Aim of the exercise: Lift out all lines below that contain "computer".

Stored data entries
=== Begin Enclosure ===

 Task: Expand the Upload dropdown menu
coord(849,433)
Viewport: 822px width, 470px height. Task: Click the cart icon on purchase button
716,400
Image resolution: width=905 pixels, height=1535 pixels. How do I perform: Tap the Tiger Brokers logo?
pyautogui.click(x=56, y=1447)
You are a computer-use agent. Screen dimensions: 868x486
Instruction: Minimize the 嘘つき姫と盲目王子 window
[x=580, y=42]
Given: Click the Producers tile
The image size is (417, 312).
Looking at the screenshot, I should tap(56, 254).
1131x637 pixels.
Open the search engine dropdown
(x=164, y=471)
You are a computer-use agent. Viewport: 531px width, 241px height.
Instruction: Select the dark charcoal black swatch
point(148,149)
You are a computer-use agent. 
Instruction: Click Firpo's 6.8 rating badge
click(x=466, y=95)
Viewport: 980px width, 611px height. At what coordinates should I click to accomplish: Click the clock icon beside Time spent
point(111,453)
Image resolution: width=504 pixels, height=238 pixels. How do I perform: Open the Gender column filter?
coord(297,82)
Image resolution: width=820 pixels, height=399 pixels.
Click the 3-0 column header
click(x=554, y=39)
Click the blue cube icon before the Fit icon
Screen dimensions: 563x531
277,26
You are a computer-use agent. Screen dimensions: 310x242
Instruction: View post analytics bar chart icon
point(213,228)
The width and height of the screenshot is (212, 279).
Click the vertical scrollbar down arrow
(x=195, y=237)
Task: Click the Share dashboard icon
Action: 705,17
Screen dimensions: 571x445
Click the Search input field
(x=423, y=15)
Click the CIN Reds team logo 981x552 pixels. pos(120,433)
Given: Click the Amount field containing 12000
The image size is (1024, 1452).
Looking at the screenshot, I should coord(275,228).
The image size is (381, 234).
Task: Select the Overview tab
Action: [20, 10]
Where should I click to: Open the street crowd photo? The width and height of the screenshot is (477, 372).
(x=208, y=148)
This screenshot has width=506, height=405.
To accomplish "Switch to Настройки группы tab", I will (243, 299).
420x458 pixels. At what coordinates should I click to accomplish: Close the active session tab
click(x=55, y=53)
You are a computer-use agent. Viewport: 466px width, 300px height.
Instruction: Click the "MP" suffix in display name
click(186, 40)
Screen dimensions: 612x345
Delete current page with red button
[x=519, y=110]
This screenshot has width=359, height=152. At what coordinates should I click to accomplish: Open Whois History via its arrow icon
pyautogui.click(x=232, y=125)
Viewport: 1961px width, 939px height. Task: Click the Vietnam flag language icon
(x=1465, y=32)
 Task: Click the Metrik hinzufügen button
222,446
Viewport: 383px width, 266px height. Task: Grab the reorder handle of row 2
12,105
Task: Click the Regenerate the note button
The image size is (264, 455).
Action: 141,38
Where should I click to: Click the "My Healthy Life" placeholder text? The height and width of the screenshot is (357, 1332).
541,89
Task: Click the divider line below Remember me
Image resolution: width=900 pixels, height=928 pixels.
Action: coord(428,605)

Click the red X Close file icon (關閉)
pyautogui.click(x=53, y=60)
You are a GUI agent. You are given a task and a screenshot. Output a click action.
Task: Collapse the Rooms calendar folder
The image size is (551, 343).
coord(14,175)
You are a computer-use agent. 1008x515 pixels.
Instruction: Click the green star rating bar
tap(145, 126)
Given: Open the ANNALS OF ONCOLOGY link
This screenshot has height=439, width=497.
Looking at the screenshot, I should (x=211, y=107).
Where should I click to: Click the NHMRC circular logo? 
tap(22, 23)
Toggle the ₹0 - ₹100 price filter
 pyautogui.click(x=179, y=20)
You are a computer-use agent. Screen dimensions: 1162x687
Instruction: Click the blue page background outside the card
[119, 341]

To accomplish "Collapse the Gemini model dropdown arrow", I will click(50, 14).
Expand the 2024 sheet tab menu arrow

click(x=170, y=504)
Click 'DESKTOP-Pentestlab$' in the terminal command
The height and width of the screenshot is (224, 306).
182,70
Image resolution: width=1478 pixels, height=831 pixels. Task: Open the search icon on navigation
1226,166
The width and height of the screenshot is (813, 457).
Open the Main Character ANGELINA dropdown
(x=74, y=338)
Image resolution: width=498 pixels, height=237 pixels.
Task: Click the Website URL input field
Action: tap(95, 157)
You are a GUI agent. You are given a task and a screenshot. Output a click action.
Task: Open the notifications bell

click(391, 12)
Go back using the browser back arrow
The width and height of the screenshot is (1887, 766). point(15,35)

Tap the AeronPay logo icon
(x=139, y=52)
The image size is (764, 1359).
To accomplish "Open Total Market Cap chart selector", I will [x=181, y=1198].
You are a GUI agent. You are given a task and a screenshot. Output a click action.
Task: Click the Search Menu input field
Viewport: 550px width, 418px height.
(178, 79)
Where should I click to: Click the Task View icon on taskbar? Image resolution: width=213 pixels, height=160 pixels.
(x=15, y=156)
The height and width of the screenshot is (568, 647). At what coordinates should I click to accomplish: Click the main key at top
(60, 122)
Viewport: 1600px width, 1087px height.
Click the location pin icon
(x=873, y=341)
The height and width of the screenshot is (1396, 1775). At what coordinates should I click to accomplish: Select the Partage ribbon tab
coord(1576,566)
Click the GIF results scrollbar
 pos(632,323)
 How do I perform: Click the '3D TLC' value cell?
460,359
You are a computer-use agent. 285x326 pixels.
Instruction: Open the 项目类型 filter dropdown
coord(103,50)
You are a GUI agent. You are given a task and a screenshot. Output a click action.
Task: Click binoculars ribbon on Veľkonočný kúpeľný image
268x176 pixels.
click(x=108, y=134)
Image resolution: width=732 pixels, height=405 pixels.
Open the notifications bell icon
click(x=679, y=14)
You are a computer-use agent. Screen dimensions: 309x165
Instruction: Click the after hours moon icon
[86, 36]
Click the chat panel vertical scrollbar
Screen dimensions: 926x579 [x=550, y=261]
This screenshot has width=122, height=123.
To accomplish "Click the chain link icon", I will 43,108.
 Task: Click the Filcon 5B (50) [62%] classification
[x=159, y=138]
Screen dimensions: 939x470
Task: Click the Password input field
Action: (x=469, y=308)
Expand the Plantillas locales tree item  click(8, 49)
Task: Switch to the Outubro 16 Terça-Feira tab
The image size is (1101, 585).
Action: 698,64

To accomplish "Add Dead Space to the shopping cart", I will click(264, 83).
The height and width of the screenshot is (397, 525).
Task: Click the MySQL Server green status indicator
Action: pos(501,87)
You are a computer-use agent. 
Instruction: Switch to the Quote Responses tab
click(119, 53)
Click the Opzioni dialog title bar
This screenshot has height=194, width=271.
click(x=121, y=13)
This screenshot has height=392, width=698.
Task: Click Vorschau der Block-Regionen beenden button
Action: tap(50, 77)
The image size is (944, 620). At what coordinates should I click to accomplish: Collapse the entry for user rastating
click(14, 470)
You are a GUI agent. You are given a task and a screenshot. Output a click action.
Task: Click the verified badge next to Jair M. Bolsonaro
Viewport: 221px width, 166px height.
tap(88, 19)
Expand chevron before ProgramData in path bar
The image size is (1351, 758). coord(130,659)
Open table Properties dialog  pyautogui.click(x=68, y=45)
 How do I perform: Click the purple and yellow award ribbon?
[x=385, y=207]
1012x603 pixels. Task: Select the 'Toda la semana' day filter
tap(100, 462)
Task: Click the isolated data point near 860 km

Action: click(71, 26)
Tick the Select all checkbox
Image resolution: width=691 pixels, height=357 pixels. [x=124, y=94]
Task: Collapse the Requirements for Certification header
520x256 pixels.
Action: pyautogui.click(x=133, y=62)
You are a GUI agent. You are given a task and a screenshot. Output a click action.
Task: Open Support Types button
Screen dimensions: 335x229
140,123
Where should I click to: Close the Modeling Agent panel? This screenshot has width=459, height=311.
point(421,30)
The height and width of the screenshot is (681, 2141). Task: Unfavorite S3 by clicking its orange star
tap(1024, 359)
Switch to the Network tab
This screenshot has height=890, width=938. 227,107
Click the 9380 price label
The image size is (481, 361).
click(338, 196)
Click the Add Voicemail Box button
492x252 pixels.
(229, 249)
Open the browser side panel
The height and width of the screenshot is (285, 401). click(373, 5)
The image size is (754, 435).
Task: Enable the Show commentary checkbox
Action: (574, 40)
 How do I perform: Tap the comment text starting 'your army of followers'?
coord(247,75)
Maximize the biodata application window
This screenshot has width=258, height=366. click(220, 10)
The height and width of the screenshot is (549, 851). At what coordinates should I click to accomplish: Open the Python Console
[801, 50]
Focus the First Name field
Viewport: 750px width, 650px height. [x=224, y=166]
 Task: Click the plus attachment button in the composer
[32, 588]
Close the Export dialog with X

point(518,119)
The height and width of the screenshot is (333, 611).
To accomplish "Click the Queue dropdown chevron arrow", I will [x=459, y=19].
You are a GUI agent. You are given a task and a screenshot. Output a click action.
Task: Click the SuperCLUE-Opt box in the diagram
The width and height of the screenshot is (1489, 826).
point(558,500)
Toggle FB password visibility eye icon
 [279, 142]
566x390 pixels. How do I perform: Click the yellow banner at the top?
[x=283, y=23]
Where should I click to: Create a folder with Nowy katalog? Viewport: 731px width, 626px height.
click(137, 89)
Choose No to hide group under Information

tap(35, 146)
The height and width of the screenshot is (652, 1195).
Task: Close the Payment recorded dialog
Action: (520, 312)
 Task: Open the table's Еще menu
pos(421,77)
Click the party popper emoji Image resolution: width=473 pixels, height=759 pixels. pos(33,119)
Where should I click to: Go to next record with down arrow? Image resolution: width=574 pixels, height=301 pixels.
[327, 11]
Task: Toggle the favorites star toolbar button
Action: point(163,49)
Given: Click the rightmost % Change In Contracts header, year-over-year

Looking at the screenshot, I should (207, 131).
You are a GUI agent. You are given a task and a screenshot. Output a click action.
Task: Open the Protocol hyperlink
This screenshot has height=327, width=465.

=== End Enclosure ===

Solution to this task:
You are a computer-use agent. Screen dimensions: 868x486
You are a computer-use agent. Viewport: 531px width, 241px height.
You are a computer-use agent. 
You are a computer-use agent. Screen dimensions: 310x242
You are a computer-use agent. Viewport: 466px width, 300px height.
You are a computer-use agent. 1008x515 pixels.
You are a computer-use agent. Screen dimensions: 1162x687
You are a computer-use agent. 285x326 pixels.
You are a computer-use agent. Screen dimensions: 309x165
You are a computer-use agent. 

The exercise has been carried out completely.